(3) Des chantiers de désamiantage clandestins
L'impossibilité de diligenter des contrôles sur tous les chantiers ouverts n'incite pas les maîtres d'ouvrage à respecter les obligations réglementaires.
M. Gilles Evrard, président de la CNAM, a, par ailleurs, souligné la recrudescence, depuis l'interdiction de l'amiante, de « déflocages sauvages » réalisés par des entreprises non qualifiées : « Malheureusement, de nombreuses entreprises, voire des artisans, effectuent des désamiantages sans déclaration de chantier, sans être certifiés ».
Il a indiqué qu'une campagne de contrôle avait été lancée en mars 2004 pour mesurer l'ampleur de ces désamiantages clandestins.
Devant la mission, M. Gérard Larcher s'est dit particulièrement sensibilisé par ce problème et a indiqué qu'une nouvelle campagne nationale de contrôle était en cours, menée conjointement avec les agents des CRAM et l'inspection du travail.
Deux catégories de chantiers sont particulièrement concernées :
• les chantiers qui traitent l'amiante non friable 106 ( * ) ;
« Très peu réglementé, le retrait de l'amiante non friable concerne des dizaines de milliers de petits chantiers qui échappent pour l'heure actuelle presque totalement au regard des pouvoirs publics », a déploré Michel Héry, chargé de mission à l'INRS. On rappellera que les entreprises de ce secteur n'ont pas à justifier d'une qualification certifiée, situation à laquelle il faudrait remédier, selon le président du SYRTA, parce qu'elle a conduit « un certain nombre d'entreprises de démolition, qui ne se posent pas trop de questions » à investir le secteur.
• les travaux à domicile, réalisés chez des particuliers, qui sont autant de « petits chantiers », ouverts, dans leur grande majorité sans précaution particulière, portant notamment sur la restauration de maisons individuelles.
Certains chantiers publics ne sont pas non plus exempts de critiques, comme le montre le cas de l'école primaire de la rue de Tlemcen, dans le XX e arrondissement de Paris, où, après le décès d'une enseignante, l'enquête a fait apparaître que « les bouches d'aération et les câbles électriques ont été laissés à l'air libre et la poussière qui s'est révélée être polluée par l'amiante, a continué de tomber à même le sol » 107 ( * ) .
Les professionnels du secteur ont imputé la multiplication des désamiantages « clandestins » au souci de certains chefs d'entreprises et de certains propriétaires de réduire le coût des opérations : les mesures réglementaires obligatoires de protection représentent en effet de 50 à 80 % du coût d'un désamiantage.
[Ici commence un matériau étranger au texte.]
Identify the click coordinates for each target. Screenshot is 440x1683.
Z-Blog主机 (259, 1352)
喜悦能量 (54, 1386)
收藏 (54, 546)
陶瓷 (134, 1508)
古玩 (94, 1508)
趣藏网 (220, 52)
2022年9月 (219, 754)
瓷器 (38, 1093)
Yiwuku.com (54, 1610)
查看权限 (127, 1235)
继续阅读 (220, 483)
La tentation est par conséquence grande de s'en affranchir, alors que les chantiers sont rarement contrôlés.
Pour remédier à cette situation, un des volets du plan santé travail, présenté en février 2005, vise à améliorer le contrôle de la réglementation, notamment par le renforcement du corps de l'inspection du travail, qui pourra s'appuyer sur des centres techniques régionaux.
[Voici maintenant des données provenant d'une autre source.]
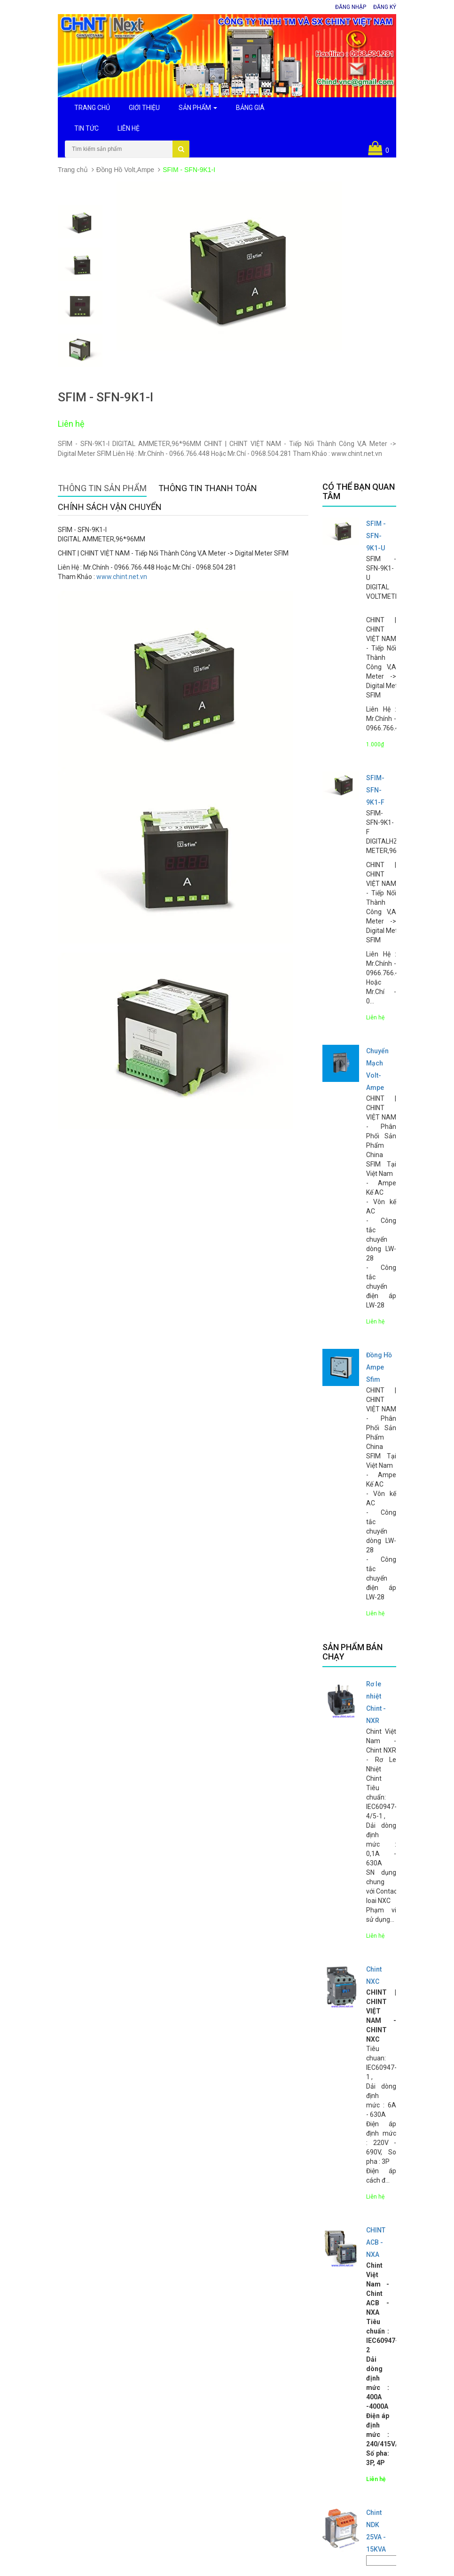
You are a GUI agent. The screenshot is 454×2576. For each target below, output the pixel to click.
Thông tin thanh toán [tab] (207, 488)
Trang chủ (73, 169)
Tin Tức (86, 128)
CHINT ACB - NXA (375, 2242)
Afin de réduire le nombre des chantiers sauvages, la mission considère que deux évolutions réglementaires sont aujourd'hui souhaitables :
• disposer d'une liste nationale de tous les chantiers ouverts en France, pour faciliter le contrôle des inspecteurs du travail et des agents de la CRAM ;
• rendre obligatoire la qualification des entreprises intervenant sur l'amiante non friable.
* 106 Au sens de la réglementation (annexe de la circulaire DRT 98/10 du 5 novembre 1998), on entend par amiante non friable : les joints plats, l'amiante-ciment, le vinyl-amiante, les produits d'étanchéité, les matières plastiques, les colles, les mastics, les mousses chargées de fibres, les enduits et les mortiers de densité élevée, les revêtements routiers, les éléments de friction.
* 107 « Libération » du mardi 22 juin 2004 : « A Paris, école en grève pour cause d'amiante ».